We are currently in what some like to call the “The Anthropocene”, an age in which human expansion has been the primary cause of changes in our atmosphere, hydrosphere and biosphere. Given the fact that the oceans contain 97% of Earth’s water, 90% of Earth’s habitable space, and 91% of Earth’s biologically active carbon, changes in the ocean’s hydrosphere and biosphere are and will impact the capacity of our Earth to support life as we know it.
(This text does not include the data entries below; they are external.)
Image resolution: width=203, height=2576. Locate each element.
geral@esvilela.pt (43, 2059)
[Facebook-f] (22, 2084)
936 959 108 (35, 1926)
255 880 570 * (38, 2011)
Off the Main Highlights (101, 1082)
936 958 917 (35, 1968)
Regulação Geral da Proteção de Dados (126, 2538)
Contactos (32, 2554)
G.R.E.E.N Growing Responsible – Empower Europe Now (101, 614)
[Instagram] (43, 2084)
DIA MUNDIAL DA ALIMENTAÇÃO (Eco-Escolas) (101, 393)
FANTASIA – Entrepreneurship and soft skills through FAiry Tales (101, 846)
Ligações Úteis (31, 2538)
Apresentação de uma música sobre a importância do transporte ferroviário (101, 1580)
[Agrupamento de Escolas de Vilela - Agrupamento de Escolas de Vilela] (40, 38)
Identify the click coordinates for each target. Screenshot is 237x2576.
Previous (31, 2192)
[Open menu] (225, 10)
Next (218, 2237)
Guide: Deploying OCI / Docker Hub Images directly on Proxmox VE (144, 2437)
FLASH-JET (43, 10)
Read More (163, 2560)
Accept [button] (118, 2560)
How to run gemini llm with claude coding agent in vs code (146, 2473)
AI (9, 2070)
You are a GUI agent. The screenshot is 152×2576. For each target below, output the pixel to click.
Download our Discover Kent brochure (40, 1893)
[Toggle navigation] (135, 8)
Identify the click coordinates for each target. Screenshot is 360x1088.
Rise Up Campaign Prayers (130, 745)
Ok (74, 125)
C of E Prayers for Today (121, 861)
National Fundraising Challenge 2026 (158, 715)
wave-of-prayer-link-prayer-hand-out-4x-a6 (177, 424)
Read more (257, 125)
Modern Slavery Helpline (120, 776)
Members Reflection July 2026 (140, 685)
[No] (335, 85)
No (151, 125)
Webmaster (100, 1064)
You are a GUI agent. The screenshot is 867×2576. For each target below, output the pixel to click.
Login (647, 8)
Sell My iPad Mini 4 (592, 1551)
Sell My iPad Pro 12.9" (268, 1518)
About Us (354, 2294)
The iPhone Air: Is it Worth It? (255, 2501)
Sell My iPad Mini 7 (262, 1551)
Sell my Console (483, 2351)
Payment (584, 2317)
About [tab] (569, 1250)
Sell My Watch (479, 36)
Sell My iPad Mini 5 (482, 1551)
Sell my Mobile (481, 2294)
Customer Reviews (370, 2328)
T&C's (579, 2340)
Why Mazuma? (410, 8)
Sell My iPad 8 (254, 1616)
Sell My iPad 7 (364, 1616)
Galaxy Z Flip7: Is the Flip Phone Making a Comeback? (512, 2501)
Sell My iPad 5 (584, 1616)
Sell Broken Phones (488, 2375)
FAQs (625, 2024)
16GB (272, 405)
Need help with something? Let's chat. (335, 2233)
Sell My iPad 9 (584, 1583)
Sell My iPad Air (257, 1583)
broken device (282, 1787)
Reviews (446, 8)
The Anthropocene can be characterized in terms of two spatial scales and associated time lines, one in which the effects of human expansion are local but are occurring globally and one in which the effects of human expansion are global but differ in terms of their local consequences. Here I explore the synergy between these two expressions of human expansion in terms of their impacts on capacity of ocean ecosystems to support living resources and what we must do to anticipate, mitigate and adapt to these changes.


Dr. Thomas Malone
I received a B.A in zoology at The Colorado College in 1965, M.S. in oceanography at the University of Hawaii in 1967, and a Ph.D. in biological oceanography at Stanford University in 1971. My professional background includes serving as an Assistant Professor at the City College of New York, Senior Research Associate at the Lamont-Doherty Earth Observatory, Professor at the University of Maryland Center for Environmental Science (UMCES), Director of the Horn Point Laboratory of UMCES, and Director of the Interagency Ocean.US Office for Sustained and Integrated Ocean Observations. I am currently Professor Emeritus at UMCES.

National and international service include serving as the President of the American Society of Limnology and Oceanography, Chair of the UN’s Coastal Ocean Observations Panel, Co-Chair of the Luso-American Foundation’s panel on Ocean Policy and Observations, and external reviewer of Australia’s Integrated Marine Observing System.

I have authored more than 100 peer reviewed publications on subjects ranging from phytoplankton ecology and coastal eutrophication to ocean policy and integrated coastal ocean observing systems.

In 2002, I received the University of Maryland Reagent’s award for outstanding public service and in 2003, Colorado College’s Benezet award for outstanding achievement in one’s chosen field.